Ephesus: A Monument for All Time
The ancient city of Ephesus is Turkey’s most important ancient city, and one of the best preserved and restored. One can still stroll for hours along its streets passing temples, theatres, libraries, houses and statues. It contains such grand public buildings as the impressive Library of Celsus, the theatre, the Temple of Hadrian and the sumptuous Temple of Artemis which is considered one of the Seven Wonders of the Ancient World. The ruins also include public toilets and even a brothel dating mostly from the fourth century BC. Ephesus is particularly important for faith tourism as it contains the House of the Virgin Mary. It is believed that the Virgin Mary was taken to this stone house by St John, where she lived until her death at the age of 101. The Church of the Virgin Mary, close to the original harbour of Ephesus, was the setting for the Third Ecumenical Council in 431. Two other religious sites worth visiting are the Basilica of St John, built in the sixth century, and İsa Bey Mosque, which is a sample of Seljuk architecture. Ephesus is not just a touristic site. It is home to the International İzmir Festival utilising its grand amphitheatre, Celsus Library and the House of the Virgin Mary.

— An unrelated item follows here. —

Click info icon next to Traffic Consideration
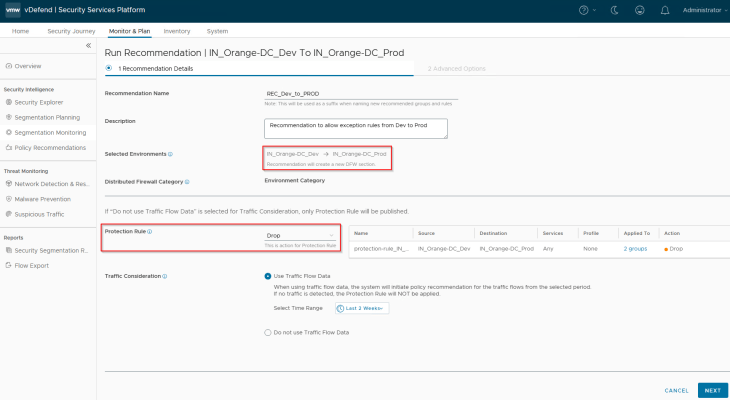 pos(165,275)
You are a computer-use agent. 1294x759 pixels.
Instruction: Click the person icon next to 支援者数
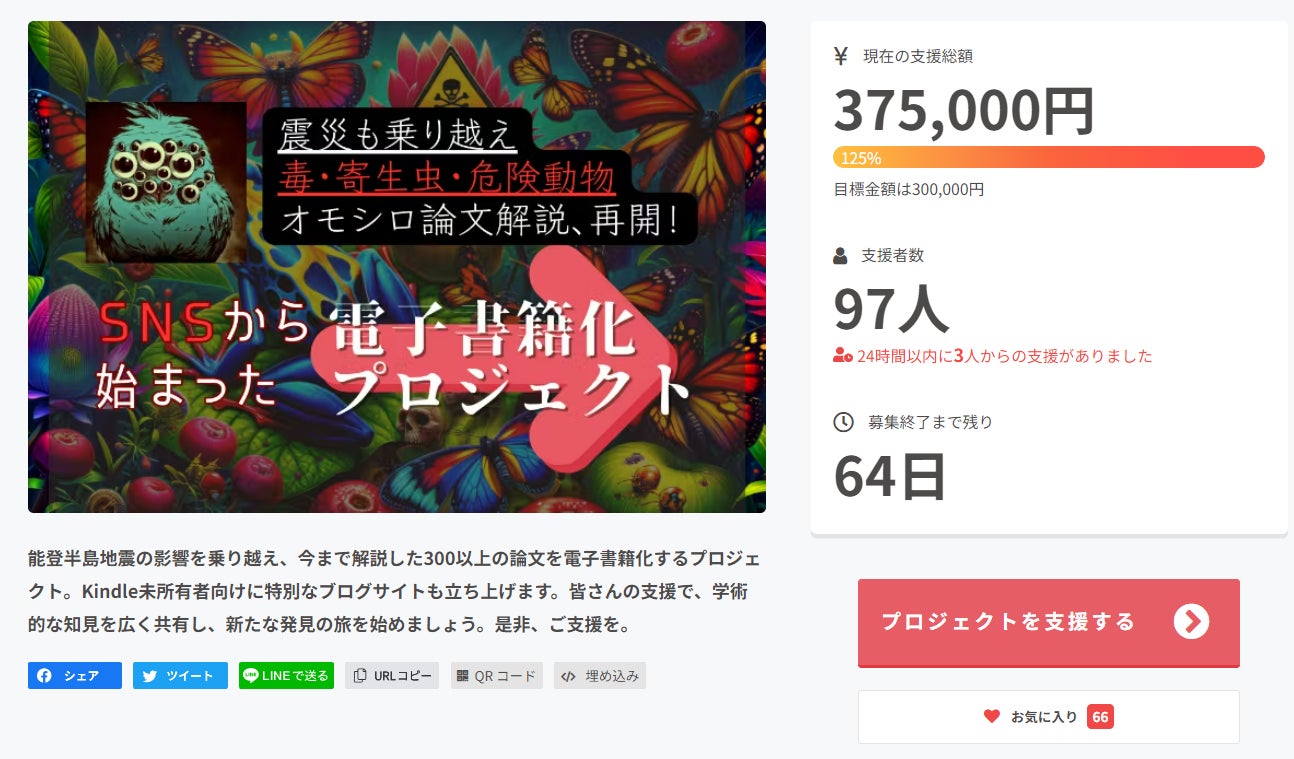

As one of the most important centres of the ancient era that is inscribed on the UNESCO World Heritage List in 2015, Ephesus had been inhabited approximately for 9,000 years throughout the Hellenistic Era, Roman Period, Byzantine Era, the Period of Principalities and the Ottoman Era. It was a very important port city and centre of culture and commerce. The whole site comprises Çukuriçi Mound, Ayasuluk Hill (Selçuk Fortress, the Basilica of St. John, İsa Bey Bath, İsa Bey Mosque, Temple of Artemis), the House of the Virgin Mary, and of course the ancient city of Ephesus.